Notice that to find these three thresholds, you’ll be repeating the same steps, just with different tables and columns. You can do these three steps manually to compute each threshold, but I recommend writing a function to do it for you:

fun find-separator(col :: String, t :: Table) -> Number:
  doc: "Return a number halfway between the average values of column `col` among people who got malaria and the average values of column `col` among people who did not get malaria"
  ...
end

If you write find-separator, you don’t need to give test cases for it.

Task: Next, build a new DecisionTree, net-dt-learned, that is the same as net-dt, except that it uses these new threshold values.

Great! Or is it?

To know if the DecisionTree we learned using train-data is any better than the one we started with, we should evaluate them both on a different set of data – namely, our test-data.

Task: Make a table called results1 by adding a new column called predicted to the test-data table.

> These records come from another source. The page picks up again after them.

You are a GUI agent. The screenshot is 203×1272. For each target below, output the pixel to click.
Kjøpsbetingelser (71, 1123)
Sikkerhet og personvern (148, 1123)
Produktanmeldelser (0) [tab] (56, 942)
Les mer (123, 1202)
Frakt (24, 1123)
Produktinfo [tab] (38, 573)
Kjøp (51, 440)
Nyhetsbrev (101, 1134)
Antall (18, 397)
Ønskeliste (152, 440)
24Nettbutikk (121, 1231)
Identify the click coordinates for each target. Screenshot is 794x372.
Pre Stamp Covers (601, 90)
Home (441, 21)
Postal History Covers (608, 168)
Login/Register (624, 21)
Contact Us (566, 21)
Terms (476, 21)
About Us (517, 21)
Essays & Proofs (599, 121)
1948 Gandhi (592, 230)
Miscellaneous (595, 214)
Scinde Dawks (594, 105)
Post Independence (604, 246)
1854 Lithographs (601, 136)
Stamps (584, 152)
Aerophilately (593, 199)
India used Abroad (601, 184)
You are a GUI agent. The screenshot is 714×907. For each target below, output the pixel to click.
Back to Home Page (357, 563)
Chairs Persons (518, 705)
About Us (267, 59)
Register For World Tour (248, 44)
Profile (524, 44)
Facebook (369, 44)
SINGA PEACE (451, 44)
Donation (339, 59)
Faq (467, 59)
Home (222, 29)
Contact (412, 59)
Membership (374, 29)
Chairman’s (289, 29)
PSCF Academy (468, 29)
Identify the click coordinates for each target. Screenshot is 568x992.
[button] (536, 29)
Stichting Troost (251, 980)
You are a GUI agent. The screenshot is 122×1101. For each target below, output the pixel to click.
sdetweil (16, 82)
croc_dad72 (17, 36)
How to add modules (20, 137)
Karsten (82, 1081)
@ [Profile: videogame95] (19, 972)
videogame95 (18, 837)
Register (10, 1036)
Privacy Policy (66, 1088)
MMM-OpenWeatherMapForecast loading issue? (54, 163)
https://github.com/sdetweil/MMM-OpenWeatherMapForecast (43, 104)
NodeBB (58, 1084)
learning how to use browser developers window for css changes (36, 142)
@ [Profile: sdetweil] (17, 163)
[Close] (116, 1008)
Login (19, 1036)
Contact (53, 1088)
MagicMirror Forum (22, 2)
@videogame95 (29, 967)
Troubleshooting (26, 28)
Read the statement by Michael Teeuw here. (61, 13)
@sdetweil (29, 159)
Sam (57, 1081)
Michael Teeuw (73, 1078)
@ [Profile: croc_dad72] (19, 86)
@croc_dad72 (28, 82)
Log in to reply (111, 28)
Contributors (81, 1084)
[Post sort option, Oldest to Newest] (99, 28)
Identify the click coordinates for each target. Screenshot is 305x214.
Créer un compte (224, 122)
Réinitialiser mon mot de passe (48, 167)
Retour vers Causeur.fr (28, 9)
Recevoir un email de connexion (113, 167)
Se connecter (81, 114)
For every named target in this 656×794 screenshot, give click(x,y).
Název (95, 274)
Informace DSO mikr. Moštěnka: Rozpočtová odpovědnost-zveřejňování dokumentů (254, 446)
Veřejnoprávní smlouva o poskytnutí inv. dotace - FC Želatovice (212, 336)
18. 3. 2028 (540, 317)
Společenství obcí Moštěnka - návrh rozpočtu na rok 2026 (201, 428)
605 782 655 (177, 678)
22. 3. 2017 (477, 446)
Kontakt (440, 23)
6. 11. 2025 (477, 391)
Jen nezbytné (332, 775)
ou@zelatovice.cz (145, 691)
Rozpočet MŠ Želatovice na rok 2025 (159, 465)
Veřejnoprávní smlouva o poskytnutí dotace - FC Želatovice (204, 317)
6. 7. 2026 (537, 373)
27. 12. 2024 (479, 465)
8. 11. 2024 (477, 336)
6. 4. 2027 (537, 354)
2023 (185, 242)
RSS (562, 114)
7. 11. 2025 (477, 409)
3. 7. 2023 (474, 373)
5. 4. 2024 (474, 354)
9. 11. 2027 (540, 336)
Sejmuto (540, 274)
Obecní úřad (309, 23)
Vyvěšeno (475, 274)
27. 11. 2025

This new column should have the results of running the give-net function with DecisionTree net-dt on each row.

Hint: Use a lambda expression so you can provide both arguments to give-net.

Task: Make a table called results2, where the predicted column is computed using net-dt-learned.

There are many ways to evaluate predictions, but the most common is called an F1 score, which balances our desire for high precision (only giving nets to those who actually need them) with our desire for high recall (give nets to everyone who needs one).

The following function will compute the F1 score for a table, using the value in the contracted-malaria column and in the new predicted column:

fun f1-score(t :: Table) -> Number:
  doc: "Return the F1 score for a table of data with predictions"

  true-pos = filter-with(t, lam(r): r["contracted-malaria"] and r["predicted"] end).length()
  false-pos = filter-with(t, lam(r): not(r["contracted-malaria"]) and r["predicted"] end).length()
  false-neg = filter-with(t, lam(r): r["contracted-malaria"] and not(r["predicted"]) end).length()

  true-pos / (true-pos + (1/2 * (false-pos + false-neg)))
end

Task: Run f1-score on results1 and on results2. Which has a higher score?

  1. Download your file (FileDownload) and ensure it’s named asmt06.arr.

  2. Upload your assignment on Gradescope.

Note: You can submit as many times as you want before the deadline. Only your latest submission will be graded.

This assignment contains material adapted from Phyllis Frankl.